While North Korea’s nuclear arsenal is much smaller, persistent doubts about the regime’s sustainability make it a matter of grave concern. In the event of the regime’s collapse ― a distinct possibility ― it would be difficult to prevent the diversion of its assets, or even the use of its weapons.

For its part, Iran seems relatively stable, at least compared to its neighbors. But it faces an uncertain political future. If a power struggle emerges, the large Bushehr reactor could be used as a bargaining chip.

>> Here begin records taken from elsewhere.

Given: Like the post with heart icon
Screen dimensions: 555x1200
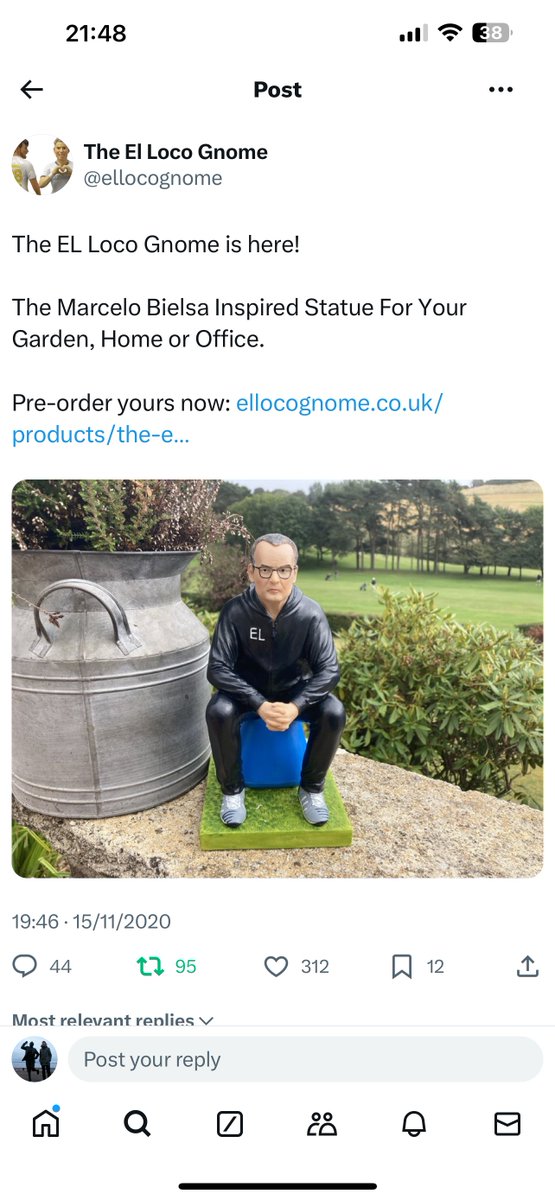Looking at the screenshot, I should (x=276, y=966).
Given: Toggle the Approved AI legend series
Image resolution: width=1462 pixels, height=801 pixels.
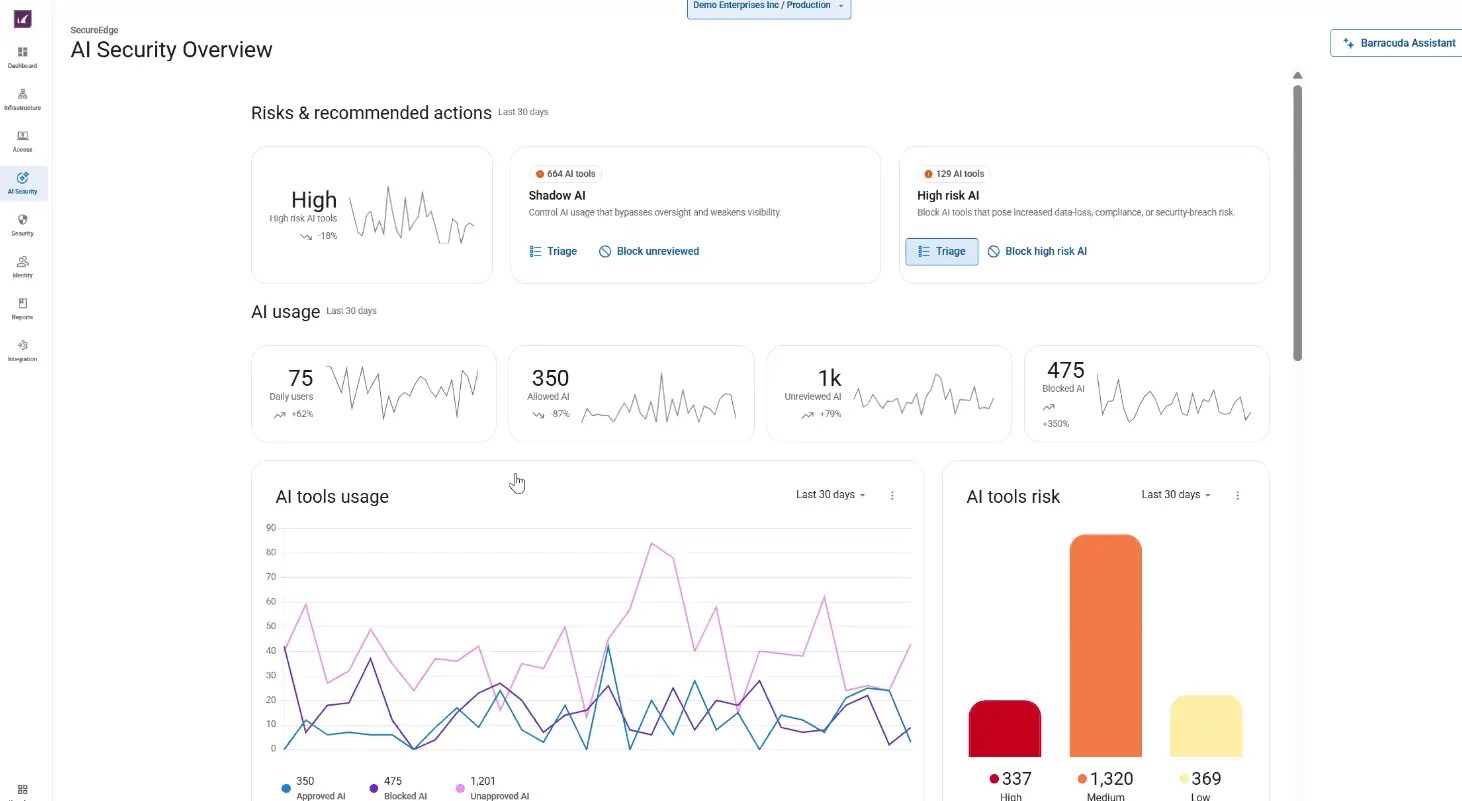Looking at the screenshot, I should [314, 788].
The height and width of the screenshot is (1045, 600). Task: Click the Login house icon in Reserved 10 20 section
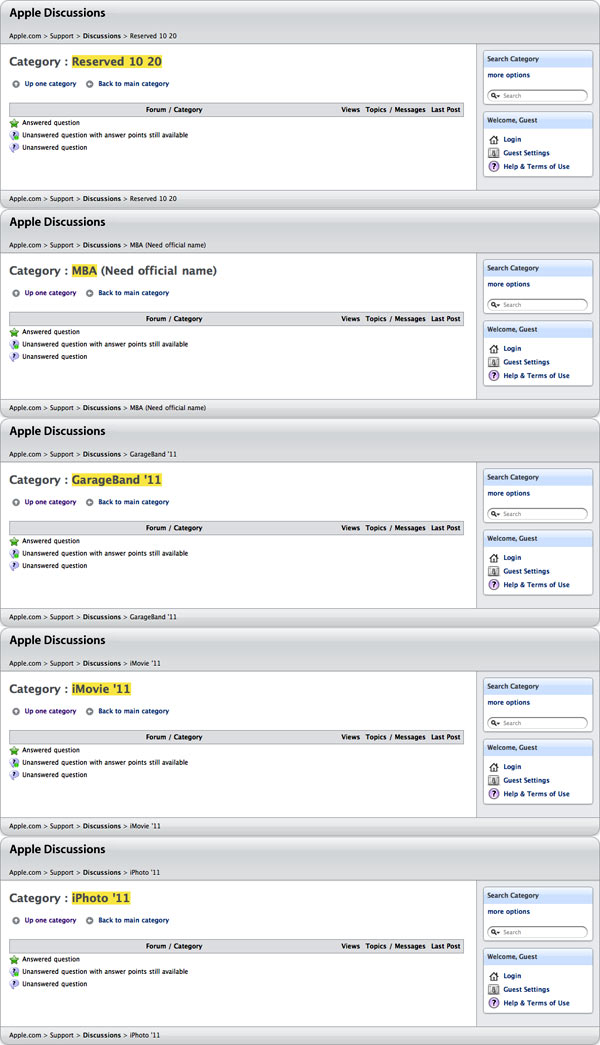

To mitigate such risks, the international community could maintain its traditional policy of sitting tight and hoping that governments retain control of their nuclear infrastructure. But the United States, for one, is no longer satisfied with this approach. According to media reports, it has devised a strategy for deploying Special Forces to neutralize Pakistan’s nuclear arsenal in the event that its authorities lose control. And some government-connected think tanks have explored the possibility of deploying U.S. combat forces to address nuclear risks in North Korea if the regime crumbles.

Such plans, however, are by no means foolproof ― not least owing to the difficulties of finding concealed nuclear assets and safeguarding reactors. Moreover, the American public’s willingness to become enmeshed in yet another risky military venture, when boosting homeland security could suffice, is dubious, at best.

Instead of waiting for a major development to force hurried action, the world’s major powers should engage in a full-throated debate to determine the best approach to address nuclear risks in volatile countries, seeking ways to cooperate whenever necessary. After all, even rival powers like China and the U.S. or India and Pakistan share an interest in preventing the world’s most dangerous weapons from falling under the control of its most fanatical minds.

By Bennett Ramberg
Bennett Ramberg, a policy analyst in the U.S. State Department’s Bureau of Politico-Military Affairs under former President George H.W. Bush, is the author of “Destruction of Nuclear Energy Facilities in War” and “Nuclear Power Plants as Weapons for the Enemy.” ― Ed.